■ Aufgabe
Schreib aus der Albenliste unten alles von „Michaels 25 Lieblingsalben“ bis hinunter zu „core horror movies.)“ wortgetreu ab.

■ Textauszug

Michaels 25 Lieblingsalben 2025 (Teil 2)
ZEHN Lucrecia Dalt: A Danger To Ourselves (Fear of music? Just asking. The „noir“ album of the year. A study of passion, desire, love, lust, deep as deep can go. Highly adventurous! David Sylvian on board, too. Sylvian‘s „ethereal vibes“ in strange union with Lucrecia’s knack for hard core horror movies.)
ELF Jon Balke: Skrifum (I missed Jon in Kristiansand. Let’s call this, like that underrated gem of Leonard Cohen, another „new skin for the old ceremony“. Jon Balke’s fourth solo piano album on ECM is a strangely organic affair, no matter how much science from the laboratory may be involved. Imagine a long afternoon while listening to Skrifum, Keith Jarrett‘s Vienna, and Amanda Claudine Myers‘ Solace Of The Mind, one after the other. You will have a story to tell.)

ZWÖLF Alabaster DePlume: A Blade Because A Blade Is Whole (Der intime, bekenntnishafte Gesang von DePlume – ein Hauch von Donovan – und das vibrierende Saxofonspiel vermitteln alles von niedergeschlagener Zerbrechlichkeit bis zu entschlossener Stärke. Das Politische und das Private sind eins.)
DREIZEHN SML: How You Been ( Wie man diese Musik in Worte fasst, wäre eine schöne Übung für einen „poetry workshop mit Martina Weber“. „Neo-maximalist-hypno-jazz“, for example. Seriously, it‘s a thriller for the ears, „where-am-i-music“, and the rare case where music that is not my cup of tea turns into exactly that – my cup of tea!)

Einträge dazu, wo Elemente zu finden sind
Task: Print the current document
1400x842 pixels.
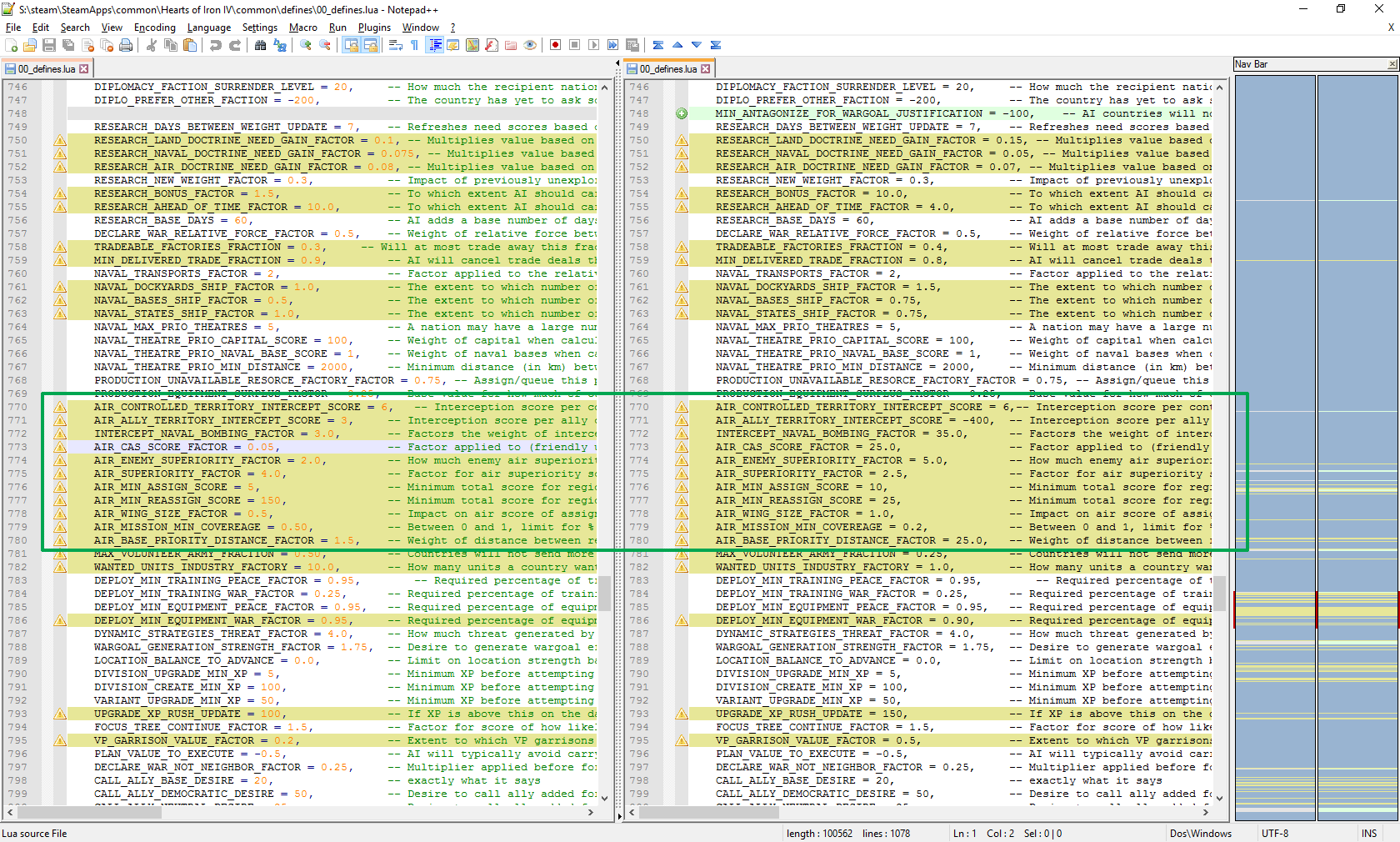Action: point(126,45)
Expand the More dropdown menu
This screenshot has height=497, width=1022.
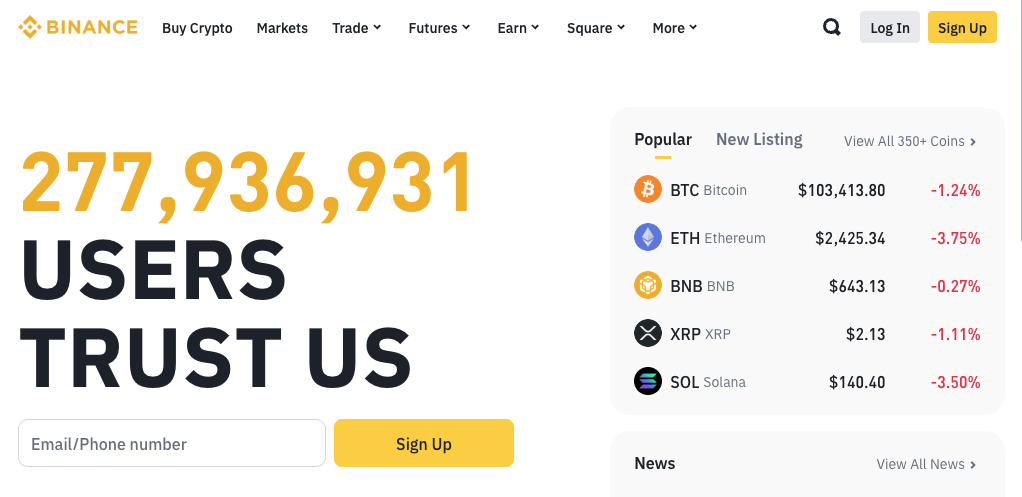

■ Antwort
Michaels 25 Lieblingsalben 2025 (Teil 2)
ZEHN Lucrecia Dalt: A Danger To Ourselves (Fear of music? Just asking. The „noir“ album of the year. A study of passion, desire, love, lust, deep as deep can go. Highly adventurous! David Sylvian on board, too. Sylvian‘s „ethereal vibes“ in strange union with Lucrecia’s knack for hard core horror movies.)